Numbers released by the U.S. Census Bureau show that Connecticut’s population has declined for the third year in a row. According to its Annual Estimates of the Resident Population for the United States and Puerto Rico, Connecticut has had a net loss of 19,581 residents since the state peaked in 2013.
This includes a population decrease of 8,278 last year.
Massachusetts, New Hampshire, New Jersey and Rhode Island all saw increases in population, while New York also declined.
Connecticut’s population decline has been blamed on a number of factors including high taxes and cost-of-living driving residents to other states, cold winters and one of the lowest birthrates in the nation coupled with an aging population.
But the declining population is having an effect on the state’s finances as tax revenue continues to fall short of estimates leaving the state in growing deficits. A 2015 study based on IRS data by the Yankee Institute found the state lost $3.8 billion in taxable income between 2011 and 2013.
Many of those leaving the state are higher income individuals, while those moving into the state are lower income resulting in lower income levels and less taxable income.
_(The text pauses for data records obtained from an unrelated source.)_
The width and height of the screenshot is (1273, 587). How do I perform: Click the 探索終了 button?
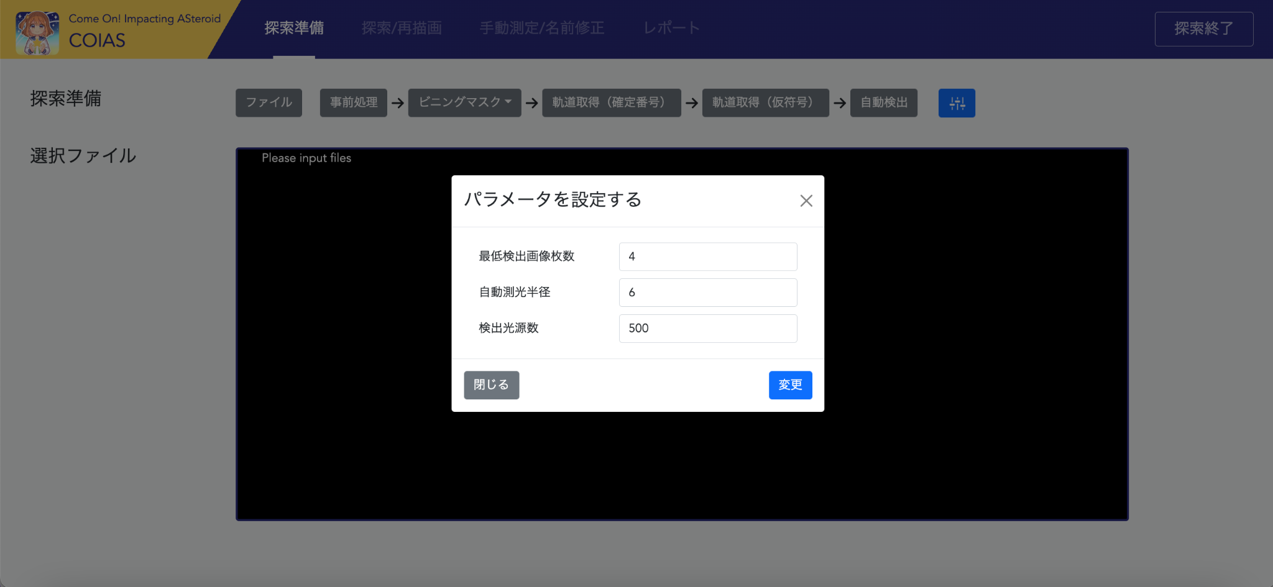click(x=1203, y=29)

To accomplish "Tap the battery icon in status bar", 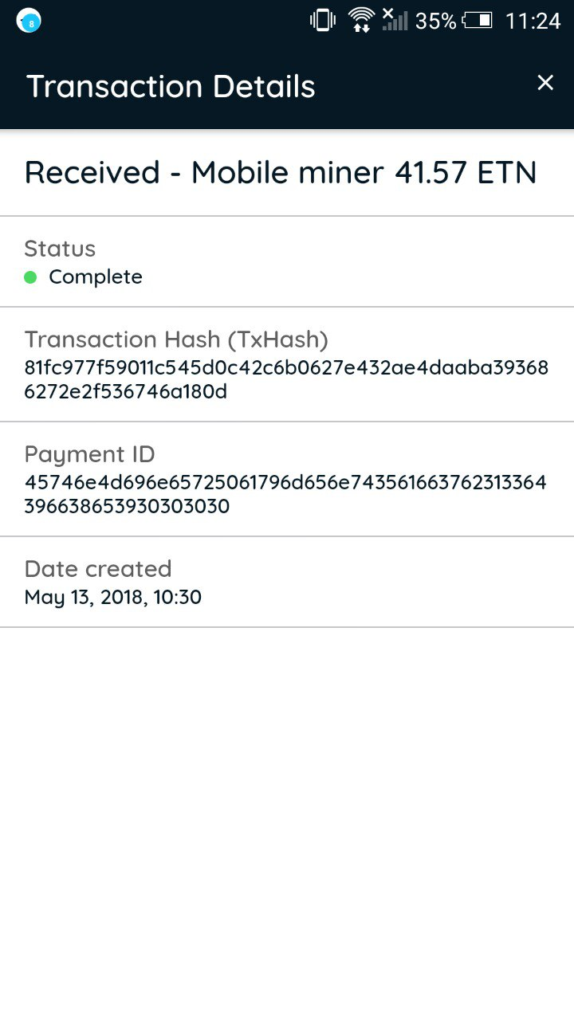I will (x=478, y=21).
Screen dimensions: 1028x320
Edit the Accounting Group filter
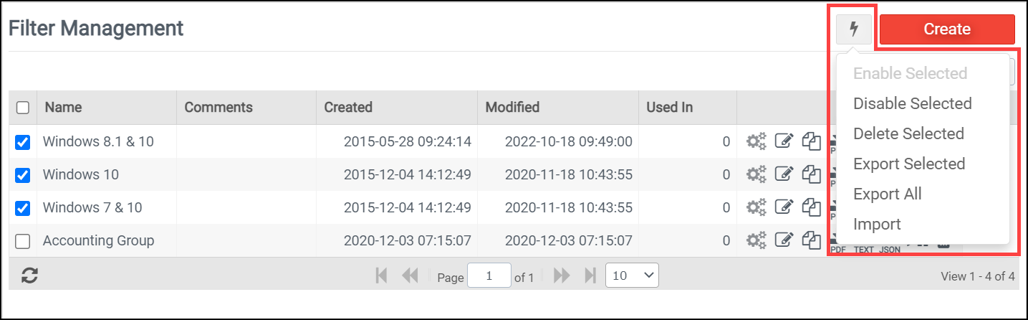784,241
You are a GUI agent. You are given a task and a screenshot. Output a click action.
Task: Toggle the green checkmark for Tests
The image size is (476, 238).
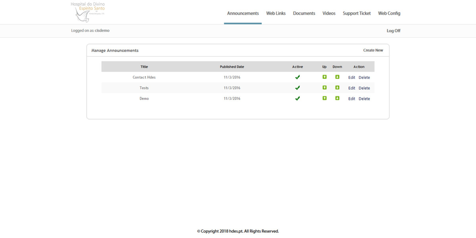pos(298,88)
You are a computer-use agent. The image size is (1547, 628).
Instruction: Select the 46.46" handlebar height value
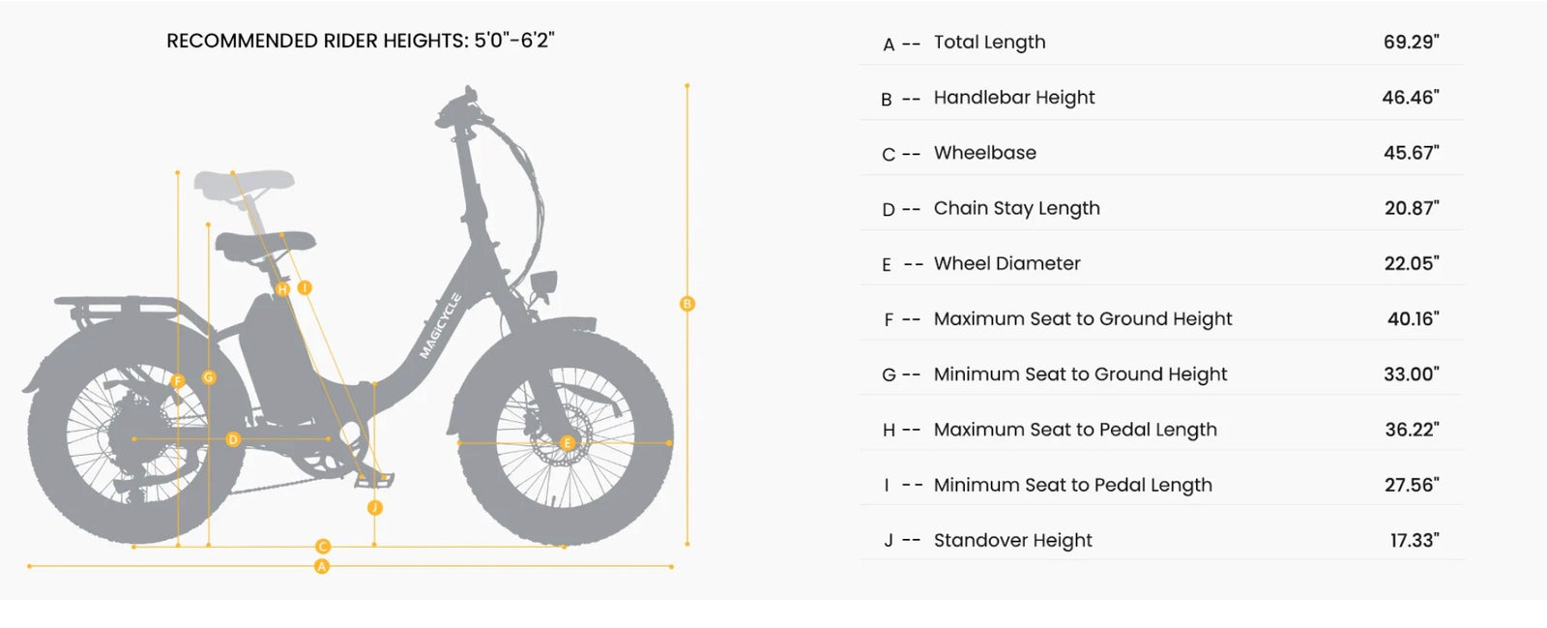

A report issued by the Connecticut Economic Competitiveness Commission confirmed the changing economic demographics. Between 2012 and 2013 people moving into the state averaged a household income of $91,000 as opposed to those who moved out of the state who averaged $112,000.
It also showed that lower-wage jobs in the healthcare and service industries had grown while higher-income jobs in manufacturing had declined.
The two largest cohorts of people leaving the state consisted of adults under the age of 25 and adults over 65 years old.
The state has also lost several several high profile, high earning individuals such as hedge fund manager Paul Tudor Jones who moved from Greenwich to Florida.
Connecticut’s population has been aided by international immigration. The Hartford Courant reported that “for every three Connecticut residents lost to other states, two were gained from other countries” from July 2014 to July 2015.
The data from the McKinsey report showed a gain of 6,000 residents from foreign countries in 2014 in addition to the 19,000 that had migrated into the state from other states. But those gains were not enough to make up for the loss of 27,000 residents that year.